В начале 1870-х годов Чайковский часто проводил время в имении Кондратьева — Низы. По словам дочери Кондратьева, у отца были «воспитанники», о которых теперь ничего не известно, кроме одного — некоего Алексея Киселева, который фигурирует в письмах и дневниках Петра Ильича. Ненормальное положение вещей в кондратьевском имении композитор описал в письме Анатолию 3 сентября 1871 года: «…лакашки его до того распущены, что держат себя настоящими господами и третируют своих господ и их гостей как своих слуг. Происходящие от того беспорядки, недосмотры, неприятности ежедневно возмущали меня до глубины души». Очевидный намек на близкие отношения Кондратьева со слугой содержит и письмо Чайковского конца 1872 года: «Кондратьев провел в Москве 11/2 недели и уехал за границу, похитив незабвенного Алешу Киселева». 3 марта 1876 года композитор сообщает Модесту: «Николай Дмитриевич с нетерпением ожидает от тебя письма. Он теперь покоен, так как его мерзавец Алешка уехал в деревню».

Далее между двумя друзьями возникает временное охлаждение. 14 октября 1876 года Модест узнает от брата подробности: «Отношения с ним хорошие с некоторым оттенком холодности; так, например, Николай Дмитриевич говорит мне не Петя, как прежде, а Чайковский. Оно не лишено комизма. Алексей появился (в Москве. — А. П.), и Николай Дмитриевич утверждает, что он никогда так хорошо не вел себя, как теперь». Кризис повторился два года спустя, когда Чайковский снова гостил в Низах. Несмотря на столь неоднократные порицания его в письмах, композитор не перестает ощущать потребность в присутствии этого человека. На протяжении всего их знакомства вплоть до смерти друга он регулярно гостит летом в имении Кондратьева, постоянно общается с ним во время пребывания в Москве и Петербурге, часто живет с ним бок о бок в периоды поездок за границу — в Париже, Риме, Неаполе, — и в России, будучи соседом семьи Кондратьевых летом в Майданове, и, наконец, совершает «подвиг дружбы», приехав в 1887 году к умирающему Кондратьеву в Аахен и став свидетелем его последних дней.
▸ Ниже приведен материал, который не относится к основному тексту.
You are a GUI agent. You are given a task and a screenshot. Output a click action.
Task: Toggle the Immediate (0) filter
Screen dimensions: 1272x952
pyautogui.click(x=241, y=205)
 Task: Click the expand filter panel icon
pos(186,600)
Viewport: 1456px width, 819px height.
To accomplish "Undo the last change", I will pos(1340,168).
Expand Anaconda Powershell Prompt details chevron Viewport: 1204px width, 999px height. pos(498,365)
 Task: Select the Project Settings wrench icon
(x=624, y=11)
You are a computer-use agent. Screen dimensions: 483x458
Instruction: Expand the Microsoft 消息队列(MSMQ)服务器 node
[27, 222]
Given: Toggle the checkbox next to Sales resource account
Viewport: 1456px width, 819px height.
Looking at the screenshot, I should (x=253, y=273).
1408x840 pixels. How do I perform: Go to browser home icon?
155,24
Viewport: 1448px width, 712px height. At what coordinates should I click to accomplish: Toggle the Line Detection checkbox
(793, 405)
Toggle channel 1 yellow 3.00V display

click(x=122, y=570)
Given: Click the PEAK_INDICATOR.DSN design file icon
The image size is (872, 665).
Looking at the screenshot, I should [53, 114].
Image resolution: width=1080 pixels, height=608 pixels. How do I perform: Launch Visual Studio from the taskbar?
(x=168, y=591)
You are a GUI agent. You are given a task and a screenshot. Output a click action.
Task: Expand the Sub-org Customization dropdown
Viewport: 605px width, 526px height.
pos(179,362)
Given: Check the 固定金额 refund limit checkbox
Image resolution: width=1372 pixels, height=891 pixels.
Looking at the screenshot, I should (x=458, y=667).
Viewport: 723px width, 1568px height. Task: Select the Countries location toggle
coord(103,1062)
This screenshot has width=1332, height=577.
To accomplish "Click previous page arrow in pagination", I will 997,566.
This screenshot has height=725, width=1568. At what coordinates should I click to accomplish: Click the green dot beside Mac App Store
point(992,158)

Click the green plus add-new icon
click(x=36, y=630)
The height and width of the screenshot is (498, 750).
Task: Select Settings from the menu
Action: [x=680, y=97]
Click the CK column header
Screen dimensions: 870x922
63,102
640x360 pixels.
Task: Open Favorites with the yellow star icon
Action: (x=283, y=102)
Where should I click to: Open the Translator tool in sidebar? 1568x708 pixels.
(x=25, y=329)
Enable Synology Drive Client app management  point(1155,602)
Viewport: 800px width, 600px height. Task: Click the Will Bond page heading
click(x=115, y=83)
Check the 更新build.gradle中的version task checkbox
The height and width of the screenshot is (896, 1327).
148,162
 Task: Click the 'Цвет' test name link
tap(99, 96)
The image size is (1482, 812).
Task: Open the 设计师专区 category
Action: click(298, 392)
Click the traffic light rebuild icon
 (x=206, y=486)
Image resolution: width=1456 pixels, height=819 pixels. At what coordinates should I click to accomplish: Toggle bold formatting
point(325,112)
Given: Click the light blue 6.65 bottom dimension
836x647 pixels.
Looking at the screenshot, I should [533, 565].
Наряду с приведенными выше выпадами в письмах встречается и немало панегирических высказываний о Кондратьеве, свидетельствующих о том, что мнение Чайковского часто зависело от настроения, внутренних и внешних обстоятельств. Скандалы в семье друга, очевидцем которых он был, не могли не вызывать у него неприятные, тягостные чувства, ставя нравственные проблему, вызванные небходимостью вмешиваться (часто по просьбе одного из супругов) в чужие семейные дела и со временем приобретшие навязчивый характер. И все же 28 ноября 1873 года он писал Модесту: «…только в нынешнем году я убедился, что в сущности я довольно одинок здесь. У меня много приятелей, но таких с которыми душу отводишь, как, например, с Кондратьевым, — совсем нет».